ТРЕБУЕМОЕ ДЕЙСТВИЕ: Обнови отрывок интервью, начиная со слов «Я обычный человек, который» и заканчивая словами «быстрее дело пошло.», заменив «малюсенькая команда» на «крошечная команда». Приведи этот отрывок целиком.

ФРАГМЕНТ ДОКУМЕНТА:
******************************
Я обычный человек, который хочет что-то делать. Я делаю. Я рада, что есть люди, которые хотят присоединяться, что есть 9000 человек, которые изменили свое мнение благодаря нам, — как минимум, они заинтересовались. За три месяца без финансирования (за время подготовки интервью число подписчиков канала превысило 10 000 — прим. «Спектра»)! Это много. У нас вообще нет ресурсов, у нас малюсенькая команда. Были бы деньги, была бы поддержка — у нас гораздо быстрее дело пошло.
— За прошедшие годы было много разных политических гражданских проектов. Ну вот было «Умное голосование», оно призывало голосовать, в том числе, за коммунистов. Сейчас эти коммунисты поддерживают войну…
— Задача «Умного голосования», на мой взгляд, хоть я и не в команде Навального и не могу судить, состоит в том, чтобы избавиться от «Единой России» и, может быть, провести одного или нескольких адекватных депутатов, типа Алексея Горинова, которого сейчас осудили …
— Ну вот провели его, а его посадили…
— Не важно! Это действие! Он помог людям, будучи депутатом.
— Чем? Он сел!
— До того, как он сел, он успел помочь людям.
******************************
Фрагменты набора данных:

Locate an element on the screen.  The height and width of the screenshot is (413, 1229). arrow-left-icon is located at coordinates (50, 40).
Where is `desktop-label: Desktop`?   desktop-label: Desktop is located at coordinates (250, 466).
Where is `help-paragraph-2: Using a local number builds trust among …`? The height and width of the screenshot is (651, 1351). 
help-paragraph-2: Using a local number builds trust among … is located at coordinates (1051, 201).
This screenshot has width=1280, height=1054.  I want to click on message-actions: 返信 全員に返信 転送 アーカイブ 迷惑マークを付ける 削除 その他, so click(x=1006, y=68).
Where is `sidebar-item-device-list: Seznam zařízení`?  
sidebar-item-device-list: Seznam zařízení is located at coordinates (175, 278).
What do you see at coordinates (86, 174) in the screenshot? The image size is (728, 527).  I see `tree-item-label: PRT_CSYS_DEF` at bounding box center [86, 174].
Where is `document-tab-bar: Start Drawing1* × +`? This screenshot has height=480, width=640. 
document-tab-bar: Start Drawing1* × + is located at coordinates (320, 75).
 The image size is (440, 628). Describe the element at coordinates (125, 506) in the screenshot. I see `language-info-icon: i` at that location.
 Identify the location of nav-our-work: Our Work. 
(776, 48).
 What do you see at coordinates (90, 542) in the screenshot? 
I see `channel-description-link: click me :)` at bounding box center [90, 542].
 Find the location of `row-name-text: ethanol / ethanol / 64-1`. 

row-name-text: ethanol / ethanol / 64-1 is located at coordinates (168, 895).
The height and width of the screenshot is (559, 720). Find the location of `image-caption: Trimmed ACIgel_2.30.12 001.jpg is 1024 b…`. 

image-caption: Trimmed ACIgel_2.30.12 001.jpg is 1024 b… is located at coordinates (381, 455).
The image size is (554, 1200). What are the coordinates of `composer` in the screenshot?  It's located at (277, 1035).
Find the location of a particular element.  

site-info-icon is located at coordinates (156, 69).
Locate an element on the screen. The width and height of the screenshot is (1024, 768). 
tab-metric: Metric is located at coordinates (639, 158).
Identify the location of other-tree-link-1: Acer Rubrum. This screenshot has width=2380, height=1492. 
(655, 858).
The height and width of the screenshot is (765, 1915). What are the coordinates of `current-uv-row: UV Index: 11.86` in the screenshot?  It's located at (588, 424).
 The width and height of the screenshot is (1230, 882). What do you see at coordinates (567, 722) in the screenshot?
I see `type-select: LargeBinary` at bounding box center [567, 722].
******************************
ОТВЕТ НА ЗАДАНИЕ:
Я обычный человек, который хочет что-то делать. Я делаю. Я рада, что есть люди, которые хотят присоединяться, что есть 9000 человек, которые изменили свое мнение благодаря нам, — как минимум, они заинтересовались. За три месяца без финансирования (за время подготовки интервью число подписчиков канала превысило 10 000 — прим. «Спектра»)! Это много. У нас вообще нет ресурсов, у нас крошечная команда. Были бы деньги, была бы поддержка — у нас гораздо быстрее дело пошло.